Records provided:

- Opening Delimiter -

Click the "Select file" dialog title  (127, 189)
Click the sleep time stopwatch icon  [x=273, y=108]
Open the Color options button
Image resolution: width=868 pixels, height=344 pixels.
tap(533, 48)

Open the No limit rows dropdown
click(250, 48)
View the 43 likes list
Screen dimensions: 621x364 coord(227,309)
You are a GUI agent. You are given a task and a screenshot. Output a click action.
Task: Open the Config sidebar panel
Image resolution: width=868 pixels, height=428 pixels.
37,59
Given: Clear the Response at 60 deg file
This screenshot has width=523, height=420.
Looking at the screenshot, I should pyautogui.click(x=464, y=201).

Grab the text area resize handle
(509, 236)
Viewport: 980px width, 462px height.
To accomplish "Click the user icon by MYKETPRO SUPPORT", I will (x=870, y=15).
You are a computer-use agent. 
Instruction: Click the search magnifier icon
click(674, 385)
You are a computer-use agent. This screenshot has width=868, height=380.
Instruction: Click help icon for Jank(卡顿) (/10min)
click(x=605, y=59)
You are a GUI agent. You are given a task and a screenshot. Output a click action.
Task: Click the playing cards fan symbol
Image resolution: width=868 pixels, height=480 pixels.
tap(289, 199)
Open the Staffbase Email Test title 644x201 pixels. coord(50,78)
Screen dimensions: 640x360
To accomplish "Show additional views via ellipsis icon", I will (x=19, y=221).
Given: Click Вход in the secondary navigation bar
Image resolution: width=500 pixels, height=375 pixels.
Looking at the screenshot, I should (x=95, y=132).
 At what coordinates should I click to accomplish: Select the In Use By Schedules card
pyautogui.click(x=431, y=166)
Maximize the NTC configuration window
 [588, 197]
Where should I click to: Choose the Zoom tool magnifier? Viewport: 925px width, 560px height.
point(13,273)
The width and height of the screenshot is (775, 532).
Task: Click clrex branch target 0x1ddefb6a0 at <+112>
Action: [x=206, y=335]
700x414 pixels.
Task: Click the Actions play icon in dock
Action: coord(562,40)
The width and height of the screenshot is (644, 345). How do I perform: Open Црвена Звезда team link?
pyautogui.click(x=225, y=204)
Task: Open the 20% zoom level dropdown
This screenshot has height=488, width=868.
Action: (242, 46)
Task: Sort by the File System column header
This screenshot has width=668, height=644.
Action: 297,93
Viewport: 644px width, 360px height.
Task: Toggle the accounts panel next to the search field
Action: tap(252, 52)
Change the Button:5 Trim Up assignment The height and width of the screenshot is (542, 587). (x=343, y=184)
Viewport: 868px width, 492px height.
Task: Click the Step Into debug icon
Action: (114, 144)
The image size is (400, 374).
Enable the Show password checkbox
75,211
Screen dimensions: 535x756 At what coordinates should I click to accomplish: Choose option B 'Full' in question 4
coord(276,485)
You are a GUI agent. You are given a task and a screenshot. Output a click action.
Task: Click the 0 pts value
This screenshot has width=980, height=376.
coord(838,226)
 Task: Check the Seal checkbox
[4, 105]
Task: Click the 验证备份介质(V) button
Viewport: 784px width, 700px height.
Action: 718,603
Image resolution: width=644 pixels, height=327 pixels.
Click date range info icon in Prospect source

- Closing Delimiter -

Problem: Show the data once more, exactly as it was written.

Finished exercise:
Click the "Select file" dialog title  (127, 189)
Click the sleep time stopwatch icon  [x=273, y=108]
Open the Color options button
Image resolution: width=868 pixels, height=344 pixels.
tap(533, 48)

Open the No limit rows dropdown
click(250, 48)
View the 43 likes list
Screen dimensions: 621x364 coord(227,309)
You are a GUI agent. You are given a task and a screenshot. Output a click action.
Task: Open the Config sidebar panel
Image resolution: width=868 pixels, height=428 pixels.
37,59
Given: Clear the Response at 60 deg file
This screenshot has width=523, height=420.
Looking at the screenshot, I should pyautogui.click(x=464, y=201).

Grab the text area resize handle
(509, 236)
Viewport: 980px width, 462px height.
To accomplish "Click the user icon by MYKETPRO SUPPORT", I will (x=870, y=15).
You are a computer-use agent. 
Instruction: Click the search magnifier icon
click(674, 385)
You are a computer-use agent. This screenshot has width=868, height=380.
Instruction: Click help icon for Jank(卡顿) (/10min)
click(x=605, y=59)
You are a GUI agent. You are given a task and a screenshot. Output a click action.
Task: Click the playing cards fan symbol
Image resolution: width=868 pixels, height=480 pixels.
tap(289, 199)
Open the Staffbase Email Test title 644x201 pixels. coord(50,78)
Screen dimensions: 640x360
To accomplish "Show additional views via ellipsis icon", I will (x=19, y=221).
Given: Click Вход in the secondary navigation bar
Image resolution: width=500 pixels, height=375 pixels.
Looking at the screenshot, I should (x=95, y=132).
 At what coordinates should I click to accomplish: Select the In Use By Schedules card
pyautogui.click(x=431, y=166)
Maximize the NTC configuration window
 [588, 197]
Where should I click to: Choose the Zoom tool magnifier? Viewport: 925px width, 560px height.
point(13,273)
The width and height of the screenshot is (775, 532).
Task: Click clrex branch target 0x1ddefb6a0 at <+112>
Action: [x=206, y=335]
700x414 pixels.
Task: Click the Actions play icon in dock
Action: coord(562,40)
The width and height of the screenshot is (644, 345). How do I perform: Open Црвена Звезда team link?
pyautogui.click(x=225, y=204)
Task: Open the 20% zoom level dropdown
This screenshot has height=488, width=868.
Action: (242, 46)
Task: Sort by the File System column header
This screenshot has width=668, height=644.
Action: 297,93
Viewport: 644px width, 360px height.
Task: Toggle the accounts panel next to the search field
Action: tap(252, 52)
Change the Button:5 Trim Up assignment The height and width of the screenshot is (542, 587). (x=343, y=184)
Viewport: 868px width, 492px height.
Task: Click the Step Into debug icon
Action: (114, 144)
The image size is (400, 374).
Enable the Show password checkbox
75,211
Screen dimensions: 535x756 At what coordinates should I click to accomplish: Choose option B 'Full' in question 4
coord(276,485)
You are a GUI agent. You are given a task and a screenshot. Output a click action.
Task: Click the 0 pts value
This screenshot has width=980, height=376.
coord(838,226)
 Task: Check the Seal checkbox
[4, 105]
Task: Click the 验证备份介质(V) button
Viewport: 784px width, 700px height.
Action: 718,603
Image resolution: width=644 pixels, height=327 pixels.
Click date range info icon in Prospect source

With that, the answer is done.